Le gouvernement indique que "l’objectif d’une reprise généralisée des cérémonies religieuses reste le 3 juin", mais qu’il sera donc possible, dès ce samedi, "de célébrer à nouveau, progressivement, des offices". Plusieurs institutions religieuses ont indiqué que des cérémonies auraient lieu dès ce samedi soir

"On va demander aux gens très âgés de ne pas venir"

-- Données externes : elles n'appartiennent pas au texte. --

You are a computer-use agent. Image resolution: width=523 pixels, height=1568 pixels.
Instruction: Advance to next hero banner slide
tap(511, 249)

Mais cela ne se fera pas sans des règles strictes : à l’entrée de chaque lieu de culte, une personne devra s’assurer que la jauge maximale de fréquentation, fixée en fonction de la taille du lieu, ne soit pas dépassée. Objectif : permettre le respect des gestes barrières et de la distanciation physique. Il sera également obligatoire de porter un masque, et de se désinfecter les mains. "Toute personne de onze ans et plus qui accède ou demeure dans ces établissements" sera concernée par ces mesures sanitaires. En cas de non-respect des règles, le préfet pourra ordonner la fermeture du lieu de culte. 

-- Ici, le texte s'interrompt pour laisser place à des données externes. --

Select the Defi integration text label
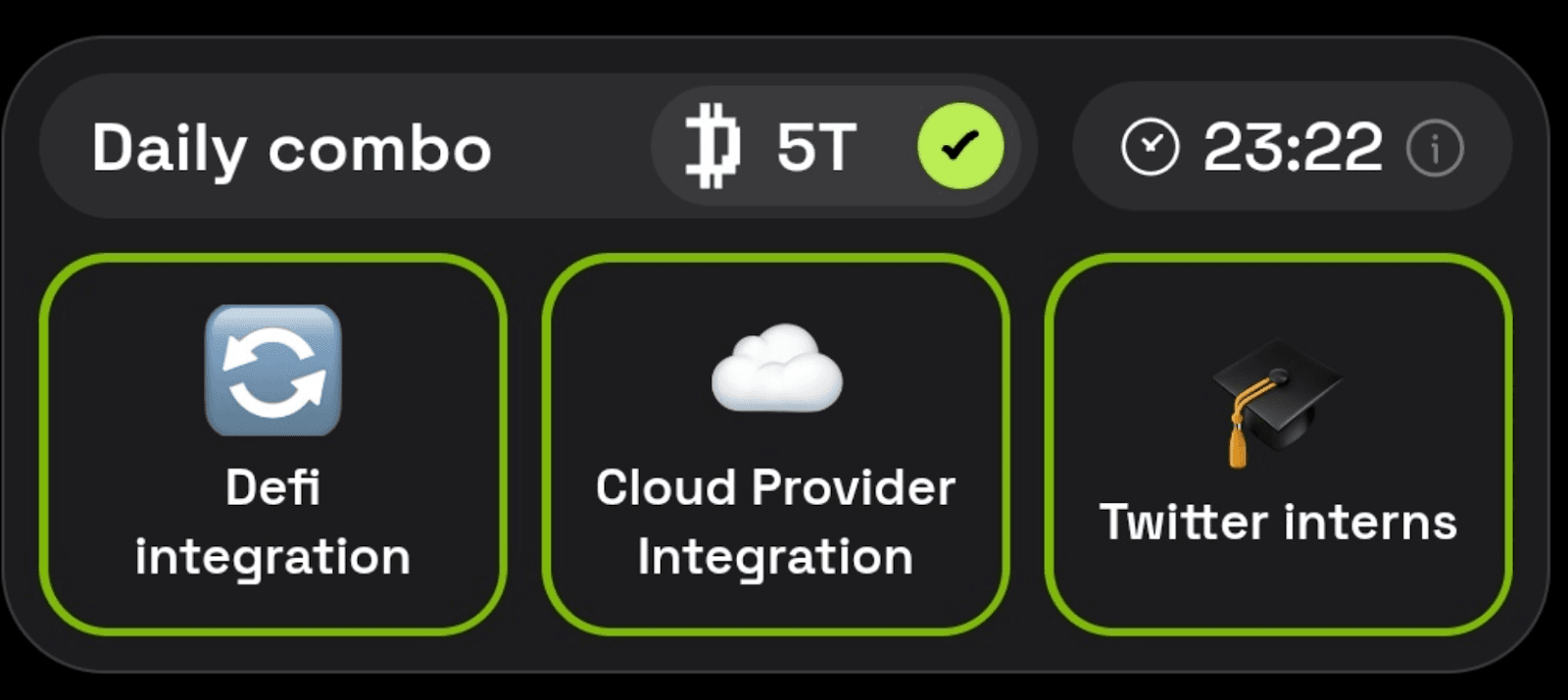This screenshot has height=700, width=1568. click(272, 522)
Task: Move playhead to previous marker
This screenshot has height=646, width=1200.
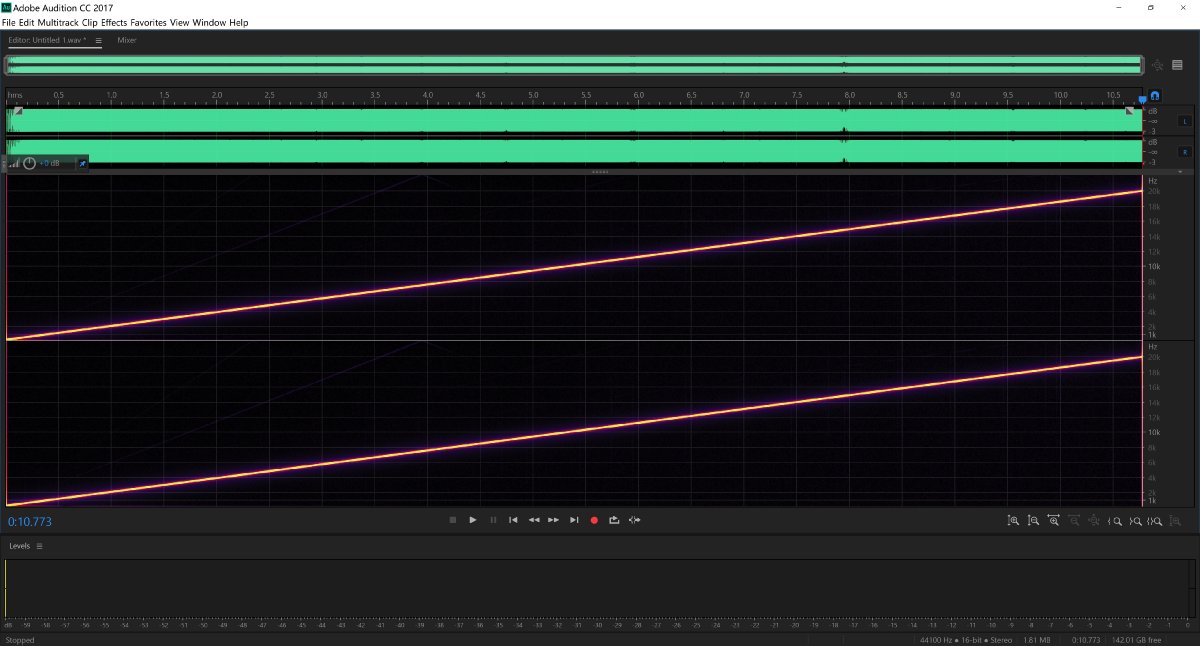Action: [x=513, y=520]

Vendredi, avant les discussions avec le ministère de l’Intérieur et la publication du décret, le Conseil français du culte musulman (CFCM) avait annoncé que les grandes prières collectives de l’Aïd-el-Fitr, fête qui marque la fin du mois de ramadan, ne pourraient avoir lieu dans les mosquées. "C’est difficile d’entrer brutalement comme ça dans la pratique cultuelle après un confinement aussi long que celui que nous avons traversé : il faut accompagner les fidèles pour changer de comportement", a déclaré ce samedi le grand imam de la mosquée de Bordeaux Tarek Oubrou samedi sur franceinfo. "La préfecture nous accompagne dans ce processus de déconfinement des lieux de culte", a-t-il ajouté, précisant que des mesures seront prises pour éviter que les fidèles soient trop nombreux : "On va demander aux gens qui sont très âgés de ne pas venir aux lieux de culte, on va essayer de négocier de façon pédagogique". 

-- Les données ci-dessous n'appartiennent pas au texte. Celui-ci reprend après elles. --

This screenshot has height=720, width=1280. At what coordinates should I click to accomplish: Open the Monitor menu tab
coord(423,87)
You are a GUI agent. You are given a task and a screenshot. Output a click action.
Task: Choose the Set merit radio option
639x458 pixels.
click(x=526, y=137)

Une multiplication des messes ?

Du côté de la communauté chrétienne, les célébrations du dimanche de Pentecôte pourront donc avoir lieu. "C’est une heureuse surprise, nous ne pouvons que nous réjouir de cette possibilité qui nous est faite et que nous mettrons en œuvre avec la plus grande des rigueurs" a affirmé l’évêque d’Amiens Olivier Leborgne, vice-président de la Conférence des évêques de France. Il assure toutefois que les messes ne reprendront dimanche que dans les lieux qui y sont préparés : 

_"Si jamais une paroisse n’est pas prête, elle attendra dimanche prochain pour célébrer la messe"._

A Paris, dès samedi midi, l'église de Saint-Germain-des-Prés n'avait sans doute jamais vu telle organisation : flèches de circulation au sol, gel hydroalcoolique à l'entrée, masque obligatoire et des panneaux interdisant de s'asseoir sur une partie des chaises. "Il ne faut pas être imprudent, nous avons suffisamment anticipé, nous avons une équipe de prêtres nombreuse et beaucoup de bénévoles qui nous ont aidés", explique le père Antoine de Folleville. "Normalement nous avons une église qui accueille 800 chaises : pour respecter la consigne des 4m2 par personne, il n'y a que trois personnes qui peuvent s'asseoir sur un rang de huit", explique-t-il, alors que samedi midi, une quinzaine de fidèles sont venus. "Demain, c'est la grande journée, mais on n'attend pas plus d'une minute, cela fait trois mois, j'ai foncé dès la première minute. Même s'il n'y avait pas eu de messe, je serais venu prier", se réjouit Marin, 27 ans, qui habite le quartier

"La très grande majorité des paroisses sont déjà prêtes à mettre en oeuvre les mesures qui sont indiquées par le gouvernement", promet Mgr Leborgne, qui n’exclut pas une multiplication du nombre de messes pour permettre à un plus grand nombre de personnes d’y participer. Dans un premier temps, l’épiscopat avait fait pression sur l’exécutif pour que la date d’abord annoncée du 2 juin soit avancée au 29 mai, avant la date de cette fête religieuse, qui tombe cette année le 31 mai.